The next question many wonder is, “What is an insurance deductible as it relates to property insurance?” Residential Property insurance commonly has a straight line insurance deductible of a set amount or percentage of the value of insured property.

The straight insurance deductible applies to every separate loss, and thus the type used in all matters of personal insurance. To illustrate, assuming during the same year, you met with two or three different hail storms, then the deductible will apply separately for each of the storms.

The deductible is the co-pay or responsibility of the insured. Many times the insurance company’s loss statement refers to ‘less deductible applied’. This application of the deductible doesn’t mysteriously appear from the insurance company. This would be completely against the definition of what a deductible is.

The deductible is the portion deducted from the insurance company’s proceeds to restore the property to pre-storm condition. This portion or amount of deductible is the agreed upon amount between the insured and insurance company that the homeowner pays to the contractor. The replacement of damaged property is a shared expense between the homeowner and insurance company.

The insured’s annual premium is based upon the agreed upon out-of-pocket expense for the insured. The lower deductible constitutes a higher annual premium for the homeowner. The reciprocal is in effect which would mean that a lower annual premium would necessitate a higher deductible for each occurrence.

The fiduciary responsibility to pay the deductible is the homeowner’s. The department of regulatory agencies state that it illegal for the contractor to contribute to a homeowner’s deductible. However, many roofing companies contribute to the insured’s deductibles by shady sign credits, discounts, allowances and rebates. DORA defines this participation in partial payments as soft insurance fraud.

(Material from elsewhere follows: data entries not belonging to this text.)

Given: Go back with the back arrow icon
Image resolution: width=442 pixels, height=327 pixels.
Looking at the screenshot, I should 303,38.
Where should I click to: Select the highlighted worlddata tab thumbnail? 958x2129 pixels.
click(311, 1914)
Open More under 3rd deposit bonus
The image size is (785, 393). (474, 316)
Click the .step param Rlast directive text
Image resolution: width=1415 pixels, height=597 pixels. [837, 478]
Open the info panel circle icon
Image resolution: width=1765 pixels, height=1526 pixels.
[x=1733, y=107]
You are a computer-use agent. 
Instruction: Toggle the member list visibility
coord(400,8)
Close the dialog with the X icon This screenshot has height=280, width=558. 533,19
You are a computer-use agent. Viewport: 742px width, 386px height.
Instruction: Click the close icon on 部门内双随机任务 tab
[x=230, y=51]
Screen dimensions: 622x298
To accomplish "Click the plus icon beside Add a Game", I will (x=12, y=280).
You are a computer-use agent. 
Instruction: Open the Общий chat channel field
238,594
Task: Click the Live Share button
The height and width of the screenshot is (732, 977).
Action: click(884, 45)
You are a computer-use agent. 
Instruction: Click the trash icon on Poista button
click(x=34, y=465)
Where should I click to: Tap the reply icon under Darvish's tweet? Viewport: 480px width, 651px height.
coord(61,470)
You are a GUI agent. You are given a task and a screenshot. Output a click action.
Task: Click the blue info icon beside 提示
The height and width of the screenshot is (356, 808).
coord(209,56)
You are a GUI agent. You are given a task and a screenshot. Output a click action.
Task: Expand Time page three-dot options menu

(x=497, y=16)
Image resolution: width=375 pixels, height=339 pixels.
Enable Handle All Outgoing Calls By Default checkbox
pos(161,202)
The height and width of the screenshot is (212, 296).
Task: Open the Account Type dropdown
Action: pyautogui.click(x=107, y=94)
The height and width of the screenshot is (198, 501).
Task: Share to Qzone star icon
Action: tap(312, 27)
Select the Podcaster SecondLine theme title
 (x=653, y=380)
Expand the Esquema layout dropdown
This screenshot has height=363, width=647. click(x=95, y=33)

Texas state law on insurance fraud section 35.02 (a) A person who sells goods or services commits an offense if: (1) the person advertises or promises to provide the good or service and to pay:  (A) all or part of any applicable insurance deductible; or (B) a rebate in an amount equal to all or part of any applicable insurance deductible.                                                         

Historically insurance carriers didn’t bother going after offenders, those days are over. Today insurance companies are combating fraud on an increased level. With the increase of technology the ability to audit and prosecute offenders is improving.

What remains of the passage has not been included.